Conflito en el Golfo: La guerra redefine el futuro de la aviación comercial con cancelaciones masivas y costos récord.
El conflicto en Oriente Medio ha expuesto la vulnerabilidad crítica del sector aéreo global. La región, epicentro del **17% de los beneficios netos proyectados para 2026** según la IATA, no solo es clave para el suministro de petróleo, sino también un hub irreemplazable para millones de pasajeros que conectan Europa, Asia y África. En solo dos semanas, decenas de miles de viajeros quedaron varados, mientras aerolíneas como Emirates se vieron obligadas a cancelar vuelos o desviar aviones en pleno trayecto tras ataques con drones, como el registrado el 16 de marzo en el aeropuerto de Dubái.
El impacto trasciende lo inmediato. Antes del conflicto, Emirates —la aerolínea internacional más rentable del mundo— y sus socios como FlyDubai habían realizado pedidos millonarios de aviones en noviembre, apostando por un crecimiento sostenido. Sin embargo, la guerra amenaza ese futuro: Dubái, destino de casi la mitad de los pasajeros de Emirates, enfrenta ahora un doble desafío. Los viajeros en tránsito podrían regresar con descuentos agresivos, pero el turismo, motor económico de la ciudad, tardará años en recuperarse.
Rutas alteradas y costos disparados: el efecto dominó
El conflicto no solo afecta a las aerolíneas del Golfo. Companías europeas y asiáticas que sobrevuelan la zona se ven obligadas a rediseñar rutas, evitando espacios aéreos en guerra. Desde 2022, tras el inicio de la invasión rusa a Ucrania, las aerolíneas ya esquivaban el cielo ruso; ahora, rodear Oriente Medio añade horas de vuelo extra y un consumo récord de combustible.
Y ese combustible es hoy un lujo. El precio del crudo supera los 100 dólares por barril (frente a los 70 previos al conflicto), pero el golpe es aún mayor para las aerolíneas. El «diferencial de refinación» —la brecha entre el costo del crudo y el combustible para aviones— se ha disparado. Según James Noel-Beswick de Sparta Commodities, el 20% del combustible aéreo global pasa por el estrecho de Ormuz, ahora prácticamente bloqueado. El resultado: los precios se han más que duplicado, alcanzando un promedio de 190 dólares por barril.
¿Quién resiste y quién colapsa?
La crisis no golpea a todos por igual. Para las aerolíneas de bajo costo, el combustible representa hasta el 35% de sus costos (frente al 20% de las tradicionales). Algunas, como Ryanair, IAG (dueña de British Airways) o Qantas, están blindadas con coberturas contra alzas de precios. Otras, como las grandes estadounidenses —excepto Delta Air Lines, que posee su propia refinería—, enfrentan pérdidas millonarias. Según Deutsche Bank, si los precios se mantienen altos todo el año, el sector podría perder decenas de miles de millones.

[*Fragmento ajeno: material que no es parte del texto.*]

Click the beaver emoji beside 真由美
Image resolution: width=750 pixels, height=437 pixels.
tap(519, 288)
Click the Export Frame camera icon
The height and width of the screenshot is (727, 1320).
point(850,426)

Ante el escenario, algunas aerolíneas ya actúan: Air New Zealand canceló 1.100 vuelos hasta mayo, mientras British Airways añadió rutas adicionales a Singapur y Bangkok para capitalizar la demanda. La alemana Lufthansa reportó un aumento del 60% en reservas a Asia solo en marzo. La historia sugiere que la demanda de viajes se recupera rápido tras las crisis, pero el costo humano y económico de este conflicto podría reconfigurar el mapa aéreo global para siempre.
Mientras las aerolíneas del Golfo luchan por sobrevivir, sus rivales europeos y asiáticos ven una oportunidad única: robar clientes con tarifas altas y rutas alternativas. Pero la pregunta persiste: ¿podrá el sector absorber un golpe de esta magnitud sin cambios estructurales?